Aún no somos capaces de imaginar, quizá, cómo puede ser una Cataluña sin Jordi Pujol. Pero habrá que empezar a hacerlo. Demasiados años de inercia pujolista pesan en los cerebros, en los hábitos, en las percepciones, en el recuerdo, en las vidas. Y parece como si lo que es Cataluña -lo que somos los catalanes- sólo pudiera hoy explicarse con esa figura mesiánica, consolidada por el paso del tiempo como marca de fábrica.

La hegemonía pujolista, que no es exactamente lo mismo que la hegemonía nacionalista, ha sido tan omnipresente, insistente y precisa que ha cerrado el paso a cualquier otra idea sobre lo que somos y podemos ser. No se trata de una cuestión abstracta ni banal. Todo lo contrario: el pujolismo es, ha sido, y acaso continúe siendo, un imaginario que nos define. Nos guste o no, ha marcado de forma implacable la identidad colectiva y, efectivamente, las identidades colectivas acaban tomando cuerpo en identidades individuales. Pujol ha encarnado un estilo de vida, una forma de hacer, unas costumbres que hoy pasan por ser lo catalán. En ese aspecto, ha hecho escuela. Y todos hemos asistido a sus clases. La mística del profesor ha llegado hasta lo más hondo de las conciencias.

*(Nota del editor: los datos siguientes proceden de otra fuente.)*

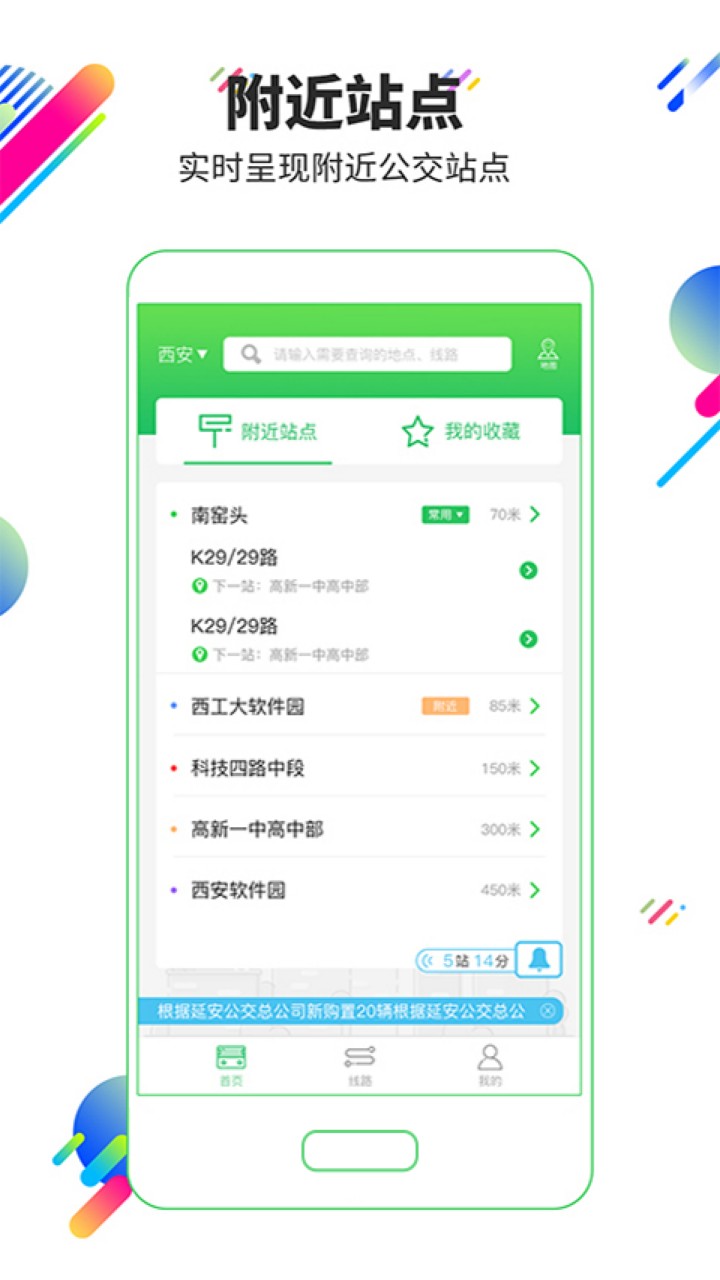Expand 西工大软件园 station chevron
This screenshot has width=720, height=1280.
(535, 706)
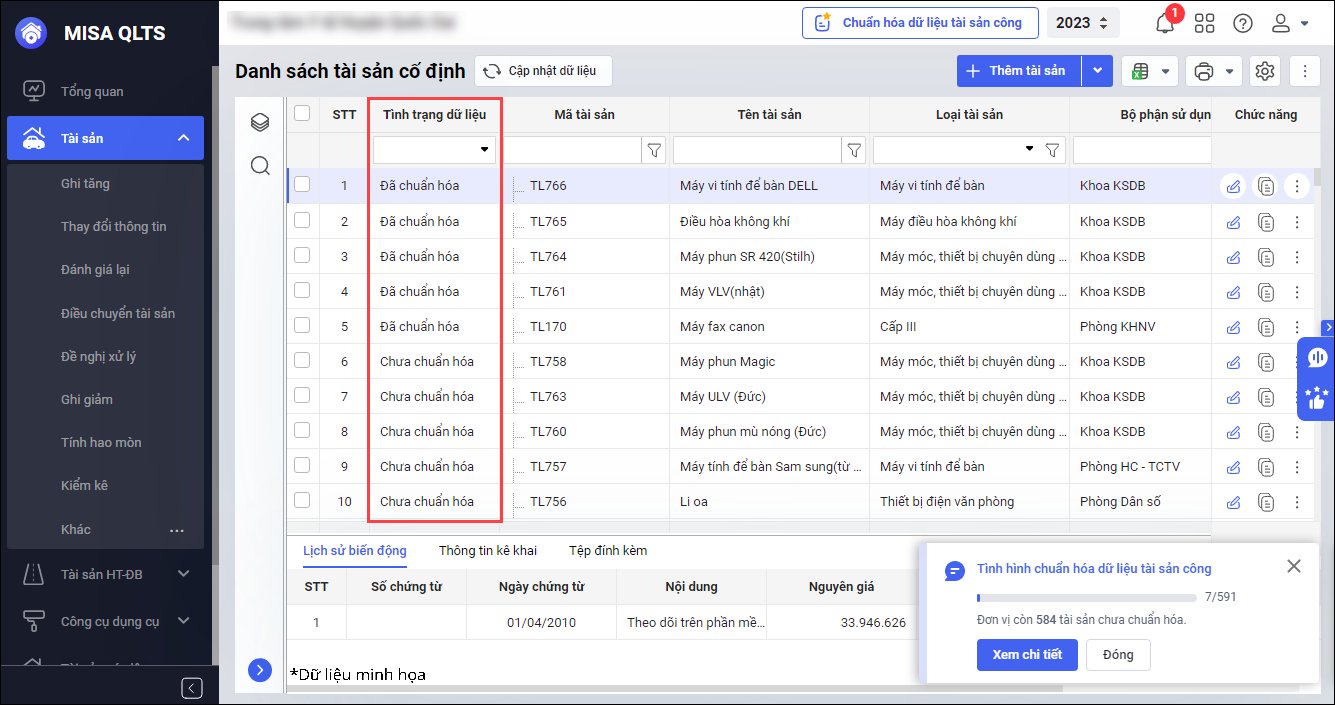The height and width of the screenshot is (705, 1335).
Task: Duplicate asset TL765 with copy icon
Action: click(1266, 221)
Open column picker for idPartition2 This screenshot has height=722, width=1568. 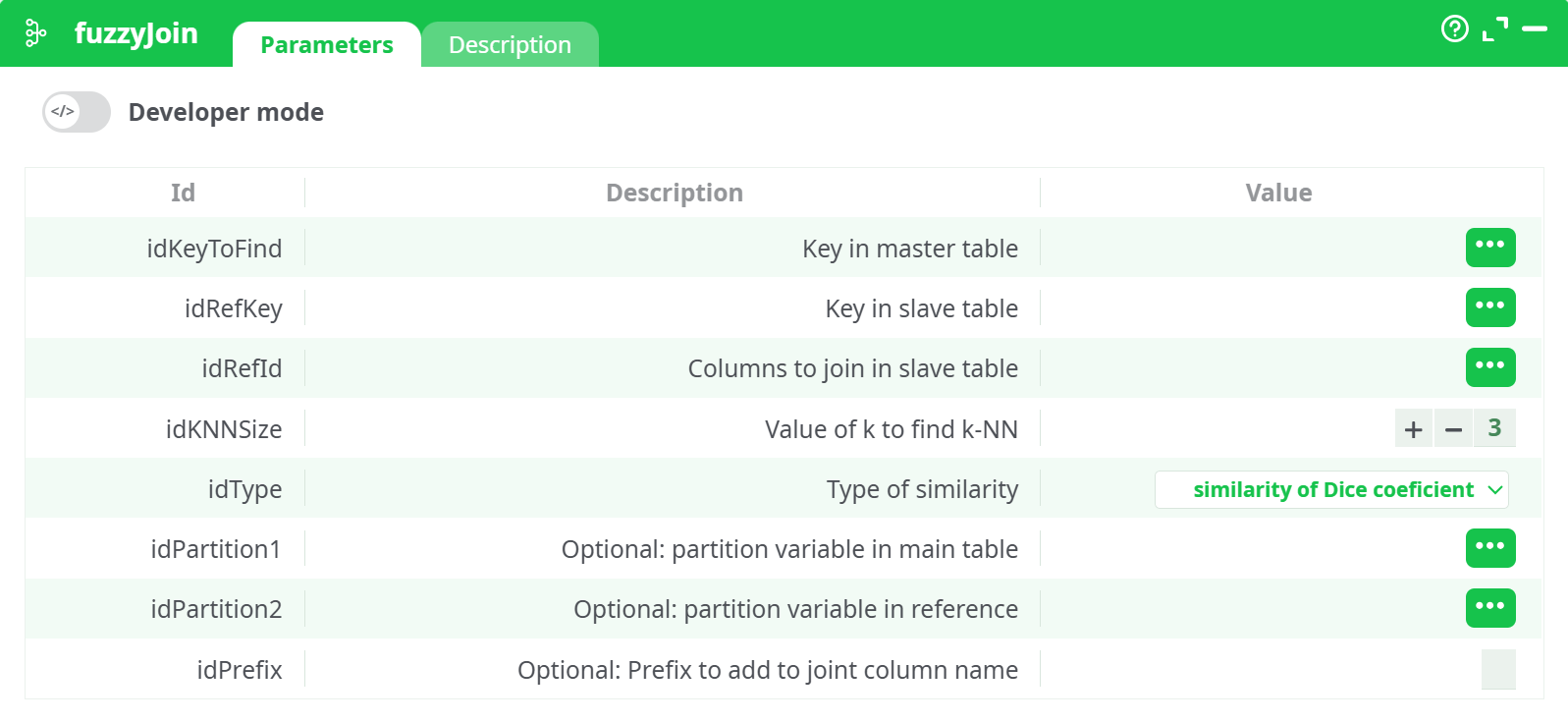tap(1489, 608)
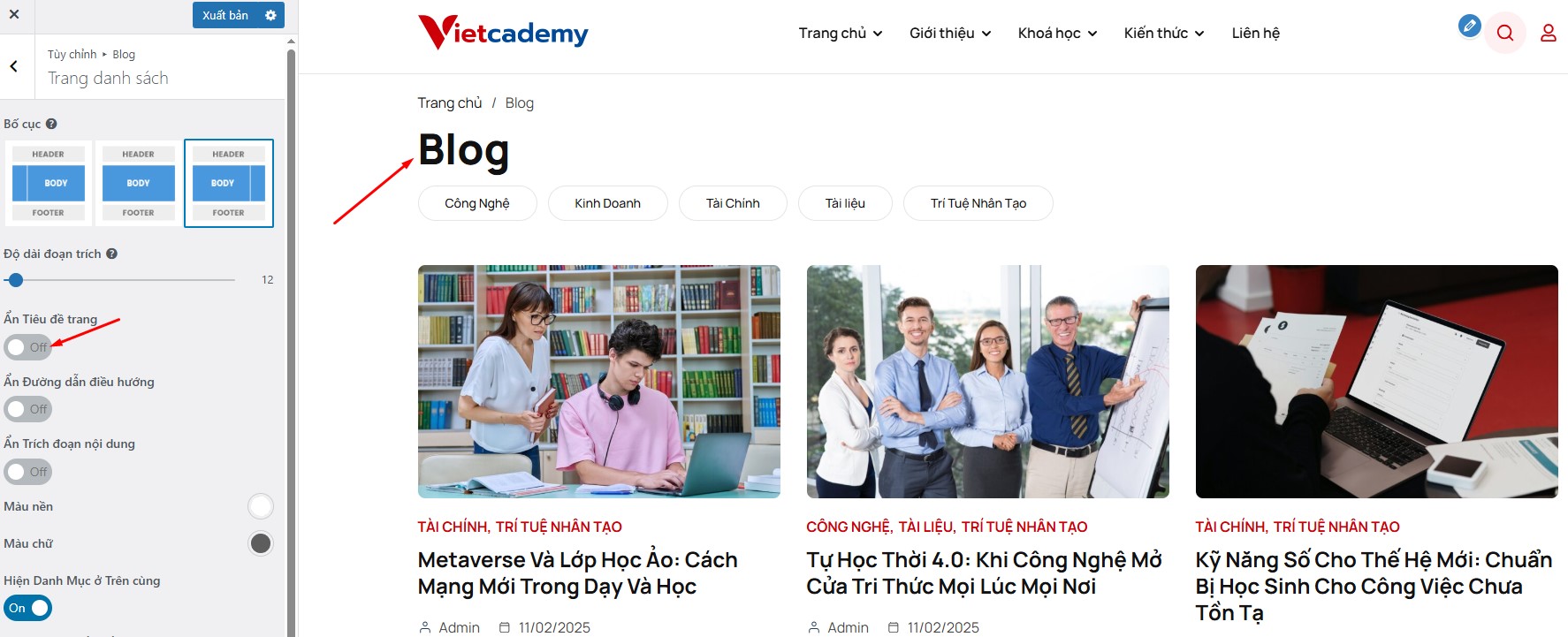
Task: Select the Công Nghệ category filter
Action: [x=477, y=203]
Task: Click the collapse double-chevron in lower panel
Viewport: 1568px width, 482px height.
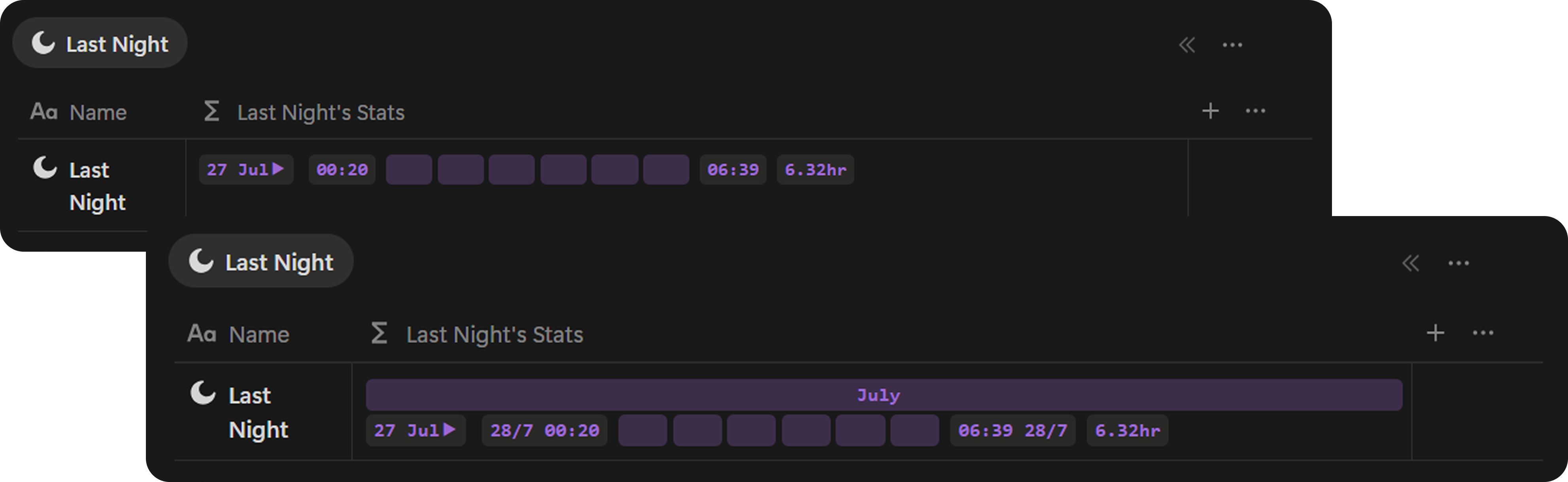Action: click(1410, 263)
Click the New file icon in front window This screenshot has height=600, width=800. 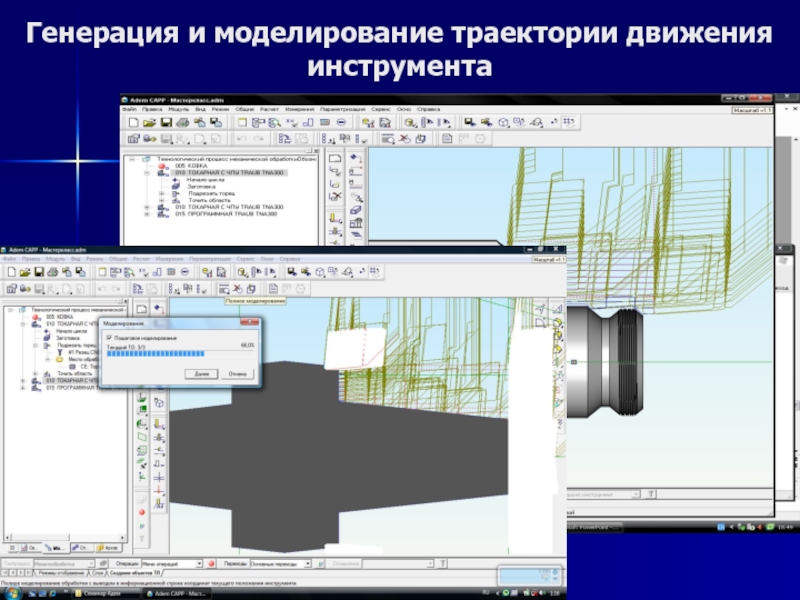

Por ello, aunque creamos habernos librado del peso del imaginario construido pacientemente en 22 años, el pujolismo perdurará más allá de la mera presencia física de Jordi Pujol en el Gobierno de la Generalitat. Veremos entonces, por ejemplo, cómo los de fuera de Cataluña, cuando nos miren o nos juzguen, siguen con el cliché pujolista pegado al alma. Y costará convencerles de que detrás de cada catalán no hay un pequeño Pujol, con sus virtudes y sus defectos. Esto es lo que suele suceder cuando la política se transforma en cultura, en identidad ubicua y hasta en medio ambiente intangible.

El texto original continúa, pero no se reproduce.